Hell - Emio Greco | PC

  • 17 jaar geleden
In the past few years Emio Greco and Pieter C. Scholten have directed their attention to the relationship between their specific dance language and theatre, opera and contemporary music. With all the knowledge acquired in these projects, they focus in HELL (2006), for the first time since Rimasto Orfano, their attention purely on the language of the body. Thus, they journey back to the starting point of their collaboration, although not expecting to find things the same as when they departed. In HELL, Greco and Scholten delve deeper into the layers of dance, they explore the components of different directions in dance and look at how they are read and decoded.
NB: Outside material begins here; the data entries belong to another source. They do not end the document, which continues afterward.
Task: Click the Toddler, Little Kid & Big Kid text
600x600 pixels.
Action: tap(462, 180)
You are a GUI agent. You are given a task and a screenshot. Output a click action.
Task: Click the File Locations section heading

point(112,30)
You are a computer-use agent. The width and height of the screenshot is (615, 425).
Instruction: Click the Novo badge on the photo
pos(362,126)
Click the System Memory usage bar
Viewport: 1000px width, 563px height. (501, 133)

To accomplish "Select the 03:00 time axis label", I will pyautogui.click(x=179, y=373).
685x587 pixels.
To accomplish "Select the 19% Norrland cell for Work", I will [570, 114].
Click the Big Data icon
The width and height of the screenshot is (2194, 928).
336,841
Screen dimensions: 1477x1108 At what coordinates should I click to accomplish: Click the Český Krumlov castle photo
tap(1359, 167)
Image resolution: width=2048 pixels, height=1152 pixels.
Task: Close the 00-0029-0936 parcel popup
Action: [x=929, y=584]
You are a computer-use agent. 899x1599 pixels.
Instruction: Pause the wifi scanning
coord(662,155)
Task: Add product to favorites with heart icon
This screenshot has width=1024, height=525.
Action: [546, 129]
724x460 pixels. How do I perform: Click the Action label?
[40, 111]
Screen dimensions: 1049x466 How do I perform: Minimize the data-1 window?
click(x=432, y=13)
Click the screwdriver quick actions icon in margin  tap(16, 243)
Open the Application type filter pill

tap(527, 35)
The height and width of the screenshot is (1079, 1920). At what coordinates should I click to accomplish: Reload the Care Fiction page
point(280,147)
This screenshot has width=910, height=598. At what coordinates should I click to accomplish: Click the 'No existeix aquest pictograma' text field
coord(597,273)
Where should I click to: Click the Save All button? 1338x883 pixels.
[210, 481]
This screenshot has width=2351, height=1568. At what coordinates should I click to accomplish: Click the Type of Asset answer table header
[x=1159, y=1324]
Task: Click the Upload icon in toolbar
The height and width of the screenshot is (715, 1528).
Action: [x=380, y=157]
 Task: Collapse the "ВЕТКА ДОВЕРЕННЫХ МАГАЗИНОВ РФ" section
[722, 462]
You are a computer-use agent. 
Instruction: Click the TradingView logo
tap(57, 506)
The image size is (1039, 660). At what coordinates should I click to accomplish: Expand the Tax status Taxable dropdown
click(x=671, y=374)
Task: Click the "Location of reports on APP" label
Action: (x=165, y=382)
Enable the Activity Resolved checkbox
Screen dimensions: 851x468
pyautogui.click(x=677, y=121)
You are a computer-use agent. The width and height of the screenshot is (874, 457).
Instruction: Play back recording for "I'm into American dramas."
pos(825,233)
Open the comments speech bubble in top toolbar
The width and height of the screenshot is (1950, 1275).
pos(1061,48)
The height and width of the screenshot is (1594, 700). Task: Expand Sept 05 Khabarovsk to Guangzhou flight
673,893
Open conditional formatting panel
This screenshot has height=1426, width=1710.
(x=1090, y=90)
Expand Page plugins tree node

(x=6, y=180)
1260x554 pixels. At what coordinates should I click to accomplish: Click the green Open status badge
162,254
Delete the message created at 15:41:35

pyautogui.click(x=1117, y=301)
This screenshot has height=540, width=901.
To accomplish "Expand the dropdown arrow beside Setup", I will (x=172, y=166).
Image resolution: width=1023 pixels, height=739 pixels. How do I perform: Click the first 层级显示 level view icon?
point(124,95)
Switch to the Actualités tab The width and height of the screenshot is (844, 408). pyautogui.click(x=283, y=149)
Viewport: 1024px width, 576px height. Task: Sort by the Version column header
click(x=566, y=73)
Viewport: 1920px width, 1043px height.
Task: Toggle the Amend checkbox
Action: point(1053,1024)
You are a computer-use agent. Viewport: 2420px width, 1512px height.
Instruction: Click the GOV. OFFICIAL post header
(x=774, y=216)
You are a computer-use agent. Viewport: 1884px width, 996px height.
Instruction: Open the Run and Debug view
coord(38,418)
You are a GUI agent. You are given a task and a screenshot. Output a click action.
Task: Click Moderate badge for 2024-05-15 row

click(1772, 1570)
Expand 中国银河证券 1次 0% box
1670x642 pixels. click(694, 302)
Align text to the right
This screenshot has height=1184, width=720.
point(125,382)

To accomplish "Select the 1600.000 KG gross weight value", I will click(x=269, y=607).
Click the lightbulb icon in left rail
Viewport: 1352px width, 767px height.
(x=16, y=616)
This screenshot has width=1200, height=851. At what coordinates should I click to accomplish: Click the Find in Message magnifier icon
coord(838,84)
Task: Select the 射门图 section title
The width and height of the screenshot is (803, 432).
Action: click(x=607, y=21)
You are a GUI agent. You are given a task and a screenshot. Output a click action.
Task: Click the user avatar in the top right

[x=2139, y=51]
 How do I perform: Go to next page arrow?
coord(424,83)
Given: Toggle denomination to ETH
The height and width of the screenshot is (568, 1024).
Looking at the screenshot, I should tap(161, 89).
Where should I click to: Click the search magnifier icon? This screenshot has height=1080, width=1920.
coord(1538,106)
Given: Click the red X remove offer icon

It is a search for ways to extend the boundaries of our physical identity, ways to unleash the unpredictable body. For HELL, Emio Greco and Pieter C. Scholten find their inspiration in the visual arts, the performing arts and literature, specifically Dante’s INFERNO. In the creative process they were confronted with strong existing connotations and associations linked to the theme. They break open the fixed notions of „heaven“ and „hell,“ „good“ and „bad.“ Though they find their inspiration in existing (art-)historical approaches to these themes, they then deconstruct them in order to be able to create new meaning. In their fascination with discovering the language of the body under the skin, they continually question the known. In the creative process existing connotations of and associations with the notion of hell are broken down and deconstructed in order to be able to rebuild a new meaning. Greco and Scholten find their inspiration in both the visual arts, the performing arts and literature, more specifically in Dante’s Inferno and the allegro con brio of Beethoven’s Fifth. By actually tilting the familiar historical point of perspective they add new meaning to these pieces and open up new entrances into existential questions.